Start of SUPPLIED INFORMATION

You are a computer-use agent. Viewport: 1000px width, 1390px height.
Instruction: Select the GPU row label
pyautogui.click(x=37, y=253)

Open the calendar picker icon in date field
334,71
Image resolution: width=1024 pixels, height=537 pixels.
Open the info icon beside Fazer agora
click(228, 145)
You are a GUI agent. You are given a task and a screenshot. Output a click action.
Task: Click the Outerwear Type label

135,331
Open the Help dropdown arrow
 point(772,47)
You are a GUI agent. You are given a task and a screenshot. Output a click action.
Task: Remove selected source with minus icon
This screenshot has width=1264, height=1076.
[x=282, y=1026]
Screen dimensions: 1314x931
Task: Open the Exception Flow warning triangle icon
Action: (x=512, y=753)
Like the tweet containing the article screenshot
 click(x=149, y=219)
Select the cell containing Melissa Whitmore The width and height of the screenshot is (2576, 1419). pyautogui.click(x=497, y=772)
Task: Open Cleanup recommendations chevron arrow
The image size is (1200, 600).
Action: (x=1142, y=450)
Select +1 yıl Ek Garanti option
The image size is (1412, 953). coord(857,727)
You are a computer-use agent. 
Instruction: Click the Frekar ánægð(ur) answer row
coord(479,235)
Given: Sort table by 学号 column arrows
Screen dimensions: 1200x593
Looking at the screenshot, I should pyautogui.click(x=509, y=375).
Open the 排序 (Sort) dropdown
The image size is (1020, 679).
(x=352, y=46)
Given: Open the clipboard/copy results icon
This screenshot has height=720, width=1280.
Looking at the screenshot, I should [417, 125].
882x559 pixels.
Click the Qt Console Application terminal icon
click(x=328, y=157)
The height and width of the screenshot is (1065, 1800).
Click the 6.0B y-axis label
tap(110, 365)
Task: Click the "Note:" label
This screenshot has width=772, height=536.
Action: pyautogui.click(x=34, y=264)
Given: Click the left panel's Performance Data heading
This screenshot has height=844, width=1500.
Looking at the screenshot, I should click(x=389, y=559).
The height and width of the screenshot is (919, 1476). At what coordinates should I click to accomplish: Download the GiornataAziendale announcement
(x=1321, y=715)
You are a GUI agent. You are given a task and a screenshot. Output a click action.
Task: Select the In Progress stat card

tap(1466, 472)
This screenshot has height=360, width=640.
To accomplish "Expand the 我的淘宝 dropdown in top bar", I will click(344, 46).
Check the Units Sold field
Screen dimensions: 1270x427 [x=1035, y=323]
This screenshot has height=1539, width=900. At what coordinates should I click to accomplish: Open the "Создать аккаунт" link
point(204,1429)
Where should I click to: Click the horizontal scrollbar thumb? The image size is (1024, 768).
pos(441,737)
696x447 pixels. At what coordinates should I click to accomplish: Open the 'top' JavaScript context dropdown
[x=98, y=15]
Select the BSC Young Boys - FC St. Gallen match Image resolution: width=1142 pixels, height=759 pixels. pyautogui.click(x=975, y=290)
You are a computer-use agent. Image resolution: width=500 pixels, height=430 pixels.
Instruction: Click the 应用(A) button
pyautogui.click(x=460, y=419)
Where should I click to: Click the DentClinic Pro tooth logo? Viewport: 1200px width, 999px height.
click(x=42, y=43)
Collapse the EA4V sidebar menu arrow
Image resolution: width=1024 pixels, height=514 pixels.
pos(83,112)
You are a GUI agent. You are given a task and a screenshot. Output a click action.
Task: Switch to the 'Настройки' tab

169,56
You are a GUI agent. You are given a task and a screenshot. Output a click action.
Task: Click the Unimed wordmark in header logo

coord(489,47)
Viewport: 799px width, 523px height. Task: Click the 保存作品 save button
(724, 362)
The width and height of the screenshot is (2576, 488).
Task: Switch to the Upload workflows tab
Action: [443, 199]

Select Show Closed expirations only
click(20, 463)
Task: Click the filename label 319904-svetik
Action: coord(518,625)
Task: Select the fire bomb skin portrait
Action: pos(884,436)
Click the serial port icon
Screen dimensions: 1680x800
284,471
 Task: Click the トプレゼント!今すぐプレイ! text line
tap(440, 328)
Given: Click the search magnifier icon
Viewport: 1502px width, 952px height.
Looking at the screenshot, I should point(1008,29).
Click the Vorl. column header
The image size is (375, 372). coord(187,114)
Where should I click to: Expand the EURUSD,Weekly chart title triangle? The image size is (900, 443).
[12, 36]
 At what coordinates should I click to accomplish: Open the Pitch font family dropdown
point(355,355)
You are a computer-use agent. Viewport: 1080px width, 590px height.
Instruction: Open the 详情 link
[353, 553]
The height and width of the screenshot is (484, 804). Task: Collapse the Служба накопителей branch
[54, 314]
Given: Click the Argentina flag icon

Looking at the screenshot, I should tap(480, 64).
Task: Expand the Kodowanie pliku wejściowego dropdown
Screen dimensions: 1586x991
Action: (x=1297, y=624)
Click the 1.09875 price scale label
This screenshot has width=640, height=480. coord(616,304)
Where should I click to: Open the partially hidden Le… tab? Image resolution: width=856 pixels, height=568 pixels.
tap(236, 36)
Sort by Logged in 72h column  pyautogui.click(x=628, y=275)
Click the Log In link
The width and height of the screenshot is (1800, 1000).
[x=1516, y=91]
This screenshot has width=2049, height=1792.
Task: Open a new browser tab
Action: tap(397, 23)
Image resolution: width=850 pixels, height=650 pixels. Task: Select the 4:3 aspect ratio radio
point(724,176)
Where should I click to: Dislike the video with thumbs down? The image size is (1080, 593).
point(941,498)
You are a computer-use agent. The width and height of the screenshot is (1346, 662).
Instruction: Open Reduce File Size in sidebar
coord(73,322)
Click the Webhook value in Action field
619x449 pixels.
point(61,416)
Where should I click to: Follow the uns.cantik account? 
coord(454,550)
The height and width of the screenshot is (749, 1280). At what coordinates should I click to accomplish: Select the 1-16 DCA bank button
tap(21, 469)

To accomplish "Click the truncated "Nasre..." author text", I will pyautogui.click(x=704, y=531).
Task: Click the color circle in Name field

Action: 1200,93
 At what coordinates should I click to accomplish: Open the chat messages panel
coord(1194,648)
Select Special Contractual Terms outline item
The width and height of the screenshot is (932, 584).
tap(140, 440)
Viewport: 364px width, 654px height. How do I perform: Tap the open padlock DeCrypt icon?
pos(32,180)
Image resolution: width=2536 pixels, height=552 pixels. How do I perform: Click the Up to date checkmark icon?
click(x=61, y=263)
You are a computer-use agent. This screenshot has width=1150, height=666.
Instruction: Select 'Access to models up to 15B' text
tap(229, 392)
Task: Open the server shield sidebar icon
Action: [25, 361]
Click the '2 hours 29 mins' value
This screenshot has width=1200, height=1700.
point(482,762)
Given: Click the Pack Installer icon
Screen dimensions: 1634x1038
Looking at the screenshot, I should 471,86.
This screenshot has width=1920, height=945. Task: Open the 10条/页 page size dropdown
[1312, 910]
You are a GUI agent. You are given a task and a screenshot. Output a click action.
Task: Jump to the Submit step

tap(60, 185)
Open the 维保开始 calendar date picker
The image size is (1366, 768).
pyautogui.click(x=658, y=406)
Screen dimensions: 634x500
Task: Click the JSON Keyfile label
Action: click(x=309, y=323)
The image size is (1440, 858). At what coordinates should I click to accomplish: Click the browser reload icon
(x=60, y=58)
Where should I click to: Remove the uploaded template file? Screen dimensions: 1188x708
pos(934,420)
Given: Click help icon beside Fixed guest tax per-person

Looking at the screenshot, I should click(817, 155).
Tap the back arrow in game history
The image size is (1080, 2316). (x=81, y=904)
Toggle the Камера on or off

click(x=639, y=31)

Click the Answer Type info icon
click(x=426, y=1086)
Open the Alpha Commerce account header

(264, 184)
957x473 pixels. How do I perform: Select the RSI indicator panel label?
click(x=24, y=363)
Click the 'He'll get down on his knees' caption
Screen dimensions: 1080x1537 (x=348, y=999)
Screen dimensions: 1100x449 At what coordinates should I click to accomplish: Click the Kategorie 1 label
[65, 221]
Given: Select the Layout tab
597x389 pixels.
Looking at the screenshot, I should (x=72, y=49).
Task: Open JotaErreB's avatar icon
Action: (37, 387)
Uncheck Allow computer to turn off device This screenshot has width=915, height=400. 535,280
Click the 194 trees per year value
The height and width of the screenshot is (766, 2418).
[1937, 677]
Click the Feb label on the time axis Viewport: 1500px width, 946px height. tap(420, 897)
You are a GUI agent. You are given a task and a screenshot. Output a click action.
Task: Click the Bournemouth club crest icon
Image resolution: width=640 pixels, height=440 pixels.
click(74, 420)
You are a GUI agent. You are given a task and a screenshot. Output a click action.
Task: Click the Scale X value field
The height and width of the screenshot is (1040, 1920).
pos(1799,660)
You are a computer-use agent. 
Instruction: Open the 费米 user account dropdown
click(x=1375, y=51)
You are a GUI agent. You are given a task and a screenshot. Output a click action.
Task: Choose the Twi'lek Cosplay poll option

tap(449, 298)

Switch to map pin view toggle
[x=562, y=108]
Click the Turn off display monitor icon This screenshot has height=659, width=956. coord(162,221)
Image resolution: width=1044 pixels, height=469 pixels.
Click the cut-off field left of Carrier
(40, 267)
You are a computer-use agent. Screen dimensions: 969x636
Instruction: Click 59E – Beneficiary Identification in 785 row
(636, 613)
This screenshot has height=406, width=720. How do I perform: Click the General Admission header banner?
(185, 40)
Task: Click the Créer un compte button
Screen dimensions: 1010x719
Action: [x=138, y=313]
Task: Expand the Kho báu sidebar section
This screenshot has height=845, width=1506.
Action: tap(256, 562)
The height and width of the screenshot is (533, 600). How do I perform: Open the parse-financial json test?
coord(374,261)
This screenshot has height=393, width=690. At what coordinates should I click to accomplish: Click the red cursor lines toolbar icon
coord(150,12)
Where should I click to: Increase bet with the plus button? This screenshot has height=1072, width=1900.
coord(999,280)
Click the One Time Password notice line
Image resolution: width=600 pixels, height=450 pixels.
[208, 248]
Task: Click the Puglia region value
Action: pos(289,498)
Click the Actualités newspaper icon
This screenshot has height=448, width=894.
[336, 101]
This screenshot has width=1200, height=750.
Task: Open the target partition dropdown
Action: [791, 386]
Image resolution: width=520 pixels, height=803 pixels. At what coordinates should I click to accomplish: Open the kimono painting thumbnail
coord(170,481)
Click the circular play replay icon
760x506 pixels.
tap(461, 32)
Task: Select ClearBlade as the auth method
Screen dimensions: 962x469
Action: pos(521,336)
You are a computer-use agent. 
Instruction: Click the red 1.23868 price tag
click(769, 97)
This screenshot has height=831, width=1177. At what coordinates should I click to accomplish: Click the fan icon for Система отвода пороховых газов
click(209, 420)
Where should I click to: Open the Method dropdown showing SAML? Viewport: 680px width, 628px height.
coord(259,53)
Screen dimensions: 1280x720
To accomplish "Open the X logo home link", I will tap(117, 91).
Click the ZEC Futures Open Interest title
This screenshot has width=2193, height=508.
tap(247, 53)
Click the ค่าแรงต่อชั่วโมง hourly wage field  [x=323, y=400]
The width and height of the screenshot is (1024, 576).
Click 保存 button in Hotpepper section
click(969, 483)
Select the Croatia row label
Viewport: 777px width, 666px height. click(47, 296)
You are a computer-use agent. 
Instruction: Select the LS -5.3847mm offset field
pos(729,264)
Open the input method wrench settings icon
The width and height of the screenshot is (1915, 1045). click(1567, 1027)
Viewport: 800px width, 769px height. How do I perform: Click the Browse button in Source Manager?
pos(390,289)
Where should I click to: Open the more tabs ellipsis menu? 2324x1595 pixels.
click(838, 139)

End of SUPPLIED INFORMATION

## WHAT THE EXERCISE ASKS:
What you write must be the entries restated word for word, from the opening line through the one holding "Image resolution: width=1024 pixels, height=537", with nothing else.

## SOLUTION FOR THIS EXERCISE:
You are a computer-use agent. Viewport: 1000px width, 1390px height.
Instruction: Select the GPU row label
pyautogui.click(x=37, y=253)

Open the calendar picker icon in date field
334,71
Image resolution: width=1024 pixels, height=537 pixels.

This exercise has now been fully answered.